Arc/Arg3.1 binds with HSF1. (a) HEK293T cells were transfected with HA-HSF1 and Flag empty vector or Flag-Arc. After exposure to heat shock at 45°C for 15 min, immunoprecipitation was performed using anti-Flag antibody. Protein complex was analyzed by Western blot analysis using anti-HA and anti-Flag antibodies. (b) GSH beads, beads bound GST and beads bound GST-HSF1 were incubated with purified His-Arc. After washing step, beads bound proteins were analyzed by Western analysis using anti-GST and anti-Arc antibodies. (c) HEK293T cells were transfected with Flag empty vector or Flag-Arc.
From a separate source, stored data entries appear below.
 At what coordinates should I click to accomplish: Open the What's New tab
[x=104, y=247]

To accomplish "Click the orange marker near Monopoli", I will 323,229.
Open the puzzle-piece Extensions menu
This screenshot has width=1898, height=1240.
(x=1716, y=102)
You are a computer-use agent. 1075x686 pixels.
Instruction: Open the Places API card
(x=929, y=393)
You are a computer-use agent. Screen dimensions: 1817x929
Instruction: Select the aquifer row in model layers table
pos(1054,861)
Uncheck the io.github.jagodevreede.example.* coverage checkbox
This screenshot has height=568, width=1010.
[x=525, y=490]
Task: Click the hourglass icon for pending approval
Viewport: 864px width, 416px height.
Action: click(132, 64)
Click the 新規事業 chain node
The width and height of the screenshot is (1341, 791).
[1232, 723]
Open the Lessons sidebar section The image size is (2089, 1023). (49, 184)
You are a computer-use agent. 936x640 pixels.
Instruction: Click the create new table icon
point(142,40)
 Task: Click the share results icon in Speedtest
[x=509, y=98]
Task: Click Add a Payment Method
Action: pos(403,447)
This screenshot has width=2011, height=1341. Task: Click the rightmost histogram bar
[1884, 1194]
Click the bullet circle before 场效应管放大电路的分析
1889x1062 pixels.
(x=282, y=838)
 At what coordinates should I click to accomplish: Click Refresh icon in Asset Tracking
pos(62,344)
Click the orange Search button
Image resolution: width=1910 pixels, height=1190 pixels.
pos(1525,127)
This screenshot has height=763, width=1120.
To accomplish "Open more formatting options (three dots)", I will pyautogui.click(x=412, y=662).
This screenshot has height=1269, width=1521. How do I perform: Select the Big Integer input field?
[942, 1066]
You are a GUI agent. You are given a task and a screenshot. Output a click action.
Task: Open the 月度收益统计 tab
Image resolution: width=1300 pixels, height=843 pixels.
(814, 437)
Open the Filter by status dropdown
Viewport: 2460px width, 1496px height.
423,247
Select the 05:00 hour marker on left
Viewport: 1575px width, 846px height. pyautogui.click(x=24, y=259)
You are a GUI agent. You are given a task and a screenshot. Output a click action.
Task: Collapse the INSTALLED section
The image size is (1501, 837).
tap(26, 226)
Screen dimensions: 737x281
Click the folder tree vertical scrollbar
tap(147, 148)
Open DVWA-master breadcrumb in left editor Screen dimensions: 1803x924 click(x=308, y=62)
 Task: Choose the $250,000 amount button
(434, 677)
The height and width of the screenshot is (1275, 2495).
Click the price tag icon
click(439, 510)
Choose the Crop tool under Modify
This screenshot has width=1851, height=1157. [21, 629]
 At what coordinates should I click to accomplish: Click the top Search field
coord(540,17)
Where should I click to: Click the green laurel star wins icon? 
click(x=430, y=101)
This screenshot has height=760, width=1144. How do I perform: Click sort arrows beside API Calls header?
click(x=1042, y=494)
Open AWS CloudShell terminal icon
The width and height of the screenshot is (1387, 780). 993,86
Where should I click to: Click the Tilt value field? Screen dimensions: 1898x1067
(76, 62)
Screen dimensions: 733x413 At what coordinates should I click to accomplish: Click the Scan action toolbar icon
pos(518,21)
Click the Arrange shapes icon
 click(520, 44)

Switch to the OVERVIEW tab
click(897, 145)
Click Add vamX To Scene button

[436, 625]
Cells were exposed to heat shock at 45°C for 15 min and recovered for the indicated times. Cells were analyzed by Western analysis using anti-HSF1, anti-Flag and anti-β-actin antibodies. P-HSF1; phosphorylated HSF1. (d) HEK293T cells were transfected with Flag empty vector or Flag-Arc. Cells were exposed to heat shock at 45°C for 15 min and fractionated into cytosolic (C) and nuclear (N) fractions. Each fraction was analyzed by Westen analysis using anti-HSF1, anti-Flag, anti-Prx6 and anti-Lamin B antibodies. Prx6; the cytosol marker, lamin B; the nucleus marker. (e) Hela cells were heat shock treated at 45°C for 25 min and fractionated into cytosolic (C) and nuclear (N) fractions. Each fraction was analyzed by Western analysis using anti-Arc, anti-Prx6 and anti-PARP antibodies. Prx6; the cytosol marker, PARP; the nucleus marker. (f) HEK293T cells were plated on the glass coverslip 24 h before transfection. Cells were then transfected with Flag or Flag-Arc. After 24 h, cells were treated with heat shock at 45°C for 15 min and visualized Flag-Arc (green), HSF1 (red) and nucleus (blue) under confocal microscopy. All of the Western blot results were selected representative data from more than duplicated results.